Short task - Report each line of the items below that contains the string "Formula", matching case exactly.

Data records:
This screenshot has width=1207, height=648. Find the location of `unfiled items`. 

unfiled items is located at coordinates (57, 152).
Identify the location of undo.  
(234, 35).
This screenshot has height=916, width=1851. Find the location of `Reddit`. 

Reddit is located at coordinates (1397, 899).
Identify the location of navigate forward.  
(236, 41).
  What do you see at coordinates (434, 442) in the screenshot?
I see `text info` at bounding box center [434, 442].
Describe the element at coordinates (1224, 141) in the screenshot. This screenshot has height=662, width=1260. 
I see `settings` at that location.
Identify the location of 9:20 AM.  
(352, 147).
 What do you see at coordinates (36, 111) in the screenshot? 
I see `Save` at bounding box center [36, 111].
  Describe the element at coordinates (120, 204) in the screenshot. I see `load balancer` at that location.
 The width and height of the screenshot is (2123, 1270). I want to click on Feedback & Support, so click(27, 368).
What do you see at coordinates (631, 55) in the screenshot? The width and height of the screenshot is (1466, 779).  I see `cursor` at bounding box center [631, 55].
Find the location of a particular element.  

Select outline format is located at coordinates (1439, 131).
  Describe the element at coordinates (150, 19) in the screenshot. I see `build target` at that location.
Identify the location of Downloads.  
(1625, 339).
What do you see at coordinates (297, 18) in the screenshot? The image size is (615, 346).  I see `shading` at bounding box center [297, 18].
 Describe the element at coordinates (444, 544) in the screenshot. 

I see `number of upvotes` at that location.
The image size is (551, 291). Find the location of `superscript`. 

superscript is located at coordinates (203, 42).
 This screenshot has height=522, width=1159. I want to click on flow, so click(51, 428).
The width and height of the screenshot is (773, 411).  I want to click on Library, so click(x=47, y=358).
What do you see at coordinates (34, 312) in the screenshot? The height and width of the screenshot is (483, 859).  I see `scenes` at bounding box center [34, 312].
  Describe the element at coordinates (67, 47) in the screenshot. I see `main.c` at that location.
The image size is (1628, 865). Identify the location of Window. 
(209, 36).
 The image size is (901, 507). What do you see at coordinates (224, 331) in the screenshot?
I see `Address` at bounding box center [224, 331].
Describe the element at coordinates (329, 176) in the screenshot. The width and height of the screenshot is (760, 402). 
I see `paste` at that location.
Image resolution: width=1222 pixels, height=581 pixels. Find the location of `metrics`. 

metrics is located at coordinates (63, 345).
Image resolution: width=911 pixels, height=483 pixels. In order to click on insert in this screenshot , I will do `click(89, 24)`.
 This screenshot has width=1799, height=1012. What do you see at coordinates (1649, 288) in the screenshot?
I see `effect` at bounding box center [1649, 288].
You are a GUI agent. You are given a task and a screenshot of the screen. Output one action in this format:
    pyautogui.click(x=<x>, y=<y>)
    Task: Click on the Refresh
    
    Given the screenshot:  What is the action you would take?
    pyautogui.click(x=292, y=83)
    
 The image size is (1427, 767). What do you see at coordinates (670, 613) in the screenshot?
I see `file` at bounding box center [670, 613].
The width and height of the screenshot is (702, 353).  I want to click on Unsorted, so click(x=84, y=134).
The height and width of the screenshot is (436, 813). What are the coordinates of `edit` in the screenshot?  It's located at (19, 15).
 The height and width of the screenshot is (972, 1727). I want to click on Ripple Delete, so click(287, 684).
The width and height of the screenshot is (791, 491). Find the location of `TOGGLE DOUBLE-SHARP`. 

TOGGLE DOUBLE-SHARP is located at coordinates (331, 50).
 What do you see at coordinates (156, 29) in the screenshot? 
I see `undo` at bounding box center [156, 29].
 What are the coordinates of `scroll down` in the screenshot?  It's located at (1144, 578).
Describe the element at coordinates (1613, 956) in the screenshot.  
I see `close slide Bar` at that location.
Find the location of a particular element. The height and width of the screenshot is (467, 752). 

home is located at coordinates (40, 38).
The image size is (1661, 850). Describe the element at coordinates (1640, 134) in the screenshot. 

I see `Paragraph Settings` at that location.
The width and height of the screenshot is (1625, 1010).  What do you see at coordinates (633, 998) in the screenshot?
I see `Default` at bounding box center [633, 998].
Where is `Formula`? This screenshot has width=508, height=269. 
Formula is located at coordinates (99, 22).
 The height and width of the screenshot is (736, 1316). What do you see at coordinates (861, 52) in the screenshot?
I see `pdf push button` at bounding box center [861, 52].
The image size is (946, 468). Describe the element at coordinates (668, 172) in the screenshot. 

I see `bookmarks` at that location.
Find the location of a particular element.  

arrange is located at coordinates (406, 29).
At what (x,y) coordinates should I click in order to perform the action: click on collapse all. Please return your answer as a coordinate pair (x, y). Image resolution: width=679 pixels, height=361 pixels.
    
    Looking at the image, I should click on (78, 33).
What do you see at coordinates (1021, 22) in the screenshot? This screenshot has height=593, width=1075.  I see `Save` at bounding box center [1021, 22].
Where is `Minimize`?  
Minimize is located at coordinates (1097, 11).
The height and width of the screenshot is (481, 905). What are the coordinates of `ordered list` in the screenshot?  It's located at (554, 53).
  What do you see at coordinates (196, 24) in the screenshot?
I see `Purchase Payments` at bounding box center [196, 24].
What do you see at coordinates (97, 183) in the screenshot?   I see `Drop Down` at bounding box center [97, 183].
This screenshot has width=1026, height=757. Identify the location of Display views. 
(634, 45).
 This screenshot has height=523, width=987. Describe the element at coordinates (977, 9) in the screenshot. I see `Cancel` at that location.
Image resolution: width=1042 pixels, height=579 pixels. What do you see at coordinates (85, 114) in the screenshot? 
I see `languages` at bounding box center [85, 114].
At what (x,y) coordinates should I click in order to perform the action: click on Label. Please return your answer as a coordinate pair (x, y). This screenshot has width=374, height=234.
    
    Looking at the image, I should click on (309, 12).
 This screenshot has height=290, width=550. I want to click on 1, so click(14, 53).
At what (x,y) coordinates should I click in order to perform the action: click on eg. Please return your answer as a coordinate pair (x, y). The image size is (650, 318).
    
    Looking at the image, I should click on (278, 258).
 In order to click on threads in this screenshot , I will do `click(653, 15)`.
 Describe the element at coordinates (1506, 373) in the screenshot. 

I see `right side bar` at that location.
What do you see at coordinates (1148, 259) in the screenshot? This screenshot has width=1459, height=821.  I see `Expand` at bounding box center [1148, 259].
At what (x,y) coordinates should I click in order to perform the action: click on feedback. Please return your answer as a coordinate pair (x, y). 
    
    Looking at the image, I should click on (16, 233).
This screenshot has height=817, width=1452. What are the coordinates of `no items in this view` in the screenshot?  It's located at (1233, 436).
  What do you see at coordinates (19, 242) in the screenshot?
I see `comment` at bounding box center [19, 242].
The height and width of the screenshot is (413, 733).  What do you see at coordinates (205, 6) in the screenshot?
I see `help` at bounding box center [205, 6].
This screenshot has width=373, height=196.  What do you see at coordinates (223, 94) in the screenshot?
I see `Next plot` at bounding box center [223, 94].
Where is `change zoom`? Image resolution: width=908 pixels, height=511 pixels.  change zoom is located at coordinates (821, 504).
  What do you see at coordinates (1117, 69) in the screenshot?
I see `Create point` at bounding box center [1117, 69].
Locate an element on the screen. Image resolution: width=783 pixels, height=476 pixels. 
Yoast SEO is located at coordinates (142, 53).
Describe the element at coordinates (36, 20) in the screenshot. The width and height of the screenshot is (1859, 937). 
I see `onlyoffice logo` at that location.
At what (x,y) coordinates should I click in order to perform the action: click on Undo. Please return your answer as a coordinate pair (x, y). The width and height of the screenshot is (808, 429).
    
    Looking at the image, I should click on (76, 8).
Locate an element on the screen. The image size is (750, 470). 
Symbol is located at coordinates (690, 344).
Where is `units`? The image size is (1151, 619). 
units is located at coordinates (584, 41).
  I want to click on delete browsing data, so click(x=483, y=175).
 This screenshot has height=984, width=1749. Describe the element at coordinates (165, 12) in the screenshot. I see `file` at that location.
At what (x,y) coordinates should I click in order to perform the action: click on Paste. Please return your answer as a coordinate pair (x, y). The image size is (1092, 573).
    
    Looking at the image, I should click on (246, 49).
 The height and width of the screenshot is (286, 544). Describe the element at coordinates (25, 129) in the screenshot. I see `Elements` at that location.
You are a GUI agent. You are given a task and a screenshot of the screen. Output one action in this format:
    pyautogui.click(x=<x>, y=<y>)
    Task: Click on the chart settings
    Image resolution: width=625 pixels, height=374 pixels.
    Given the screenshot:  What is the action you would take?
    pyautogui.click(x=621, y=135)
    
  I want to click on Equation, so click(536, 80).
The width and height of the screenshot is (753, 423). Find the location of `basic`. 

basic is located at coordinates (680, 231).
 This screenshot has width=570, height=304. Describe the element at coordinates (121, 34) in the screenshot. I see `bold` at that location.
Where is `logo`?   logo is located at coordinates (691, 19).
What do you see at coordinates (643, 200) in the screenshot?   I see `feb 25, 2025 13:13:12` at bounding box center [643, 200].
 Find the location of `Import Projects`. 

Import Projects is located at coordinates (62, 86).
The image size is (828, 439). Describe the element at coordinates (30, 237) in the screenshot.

Result for this exercise -
Where is `Formula`? This screenshot has width=508, height=269. 
Formula is located at coordinates (99, 22).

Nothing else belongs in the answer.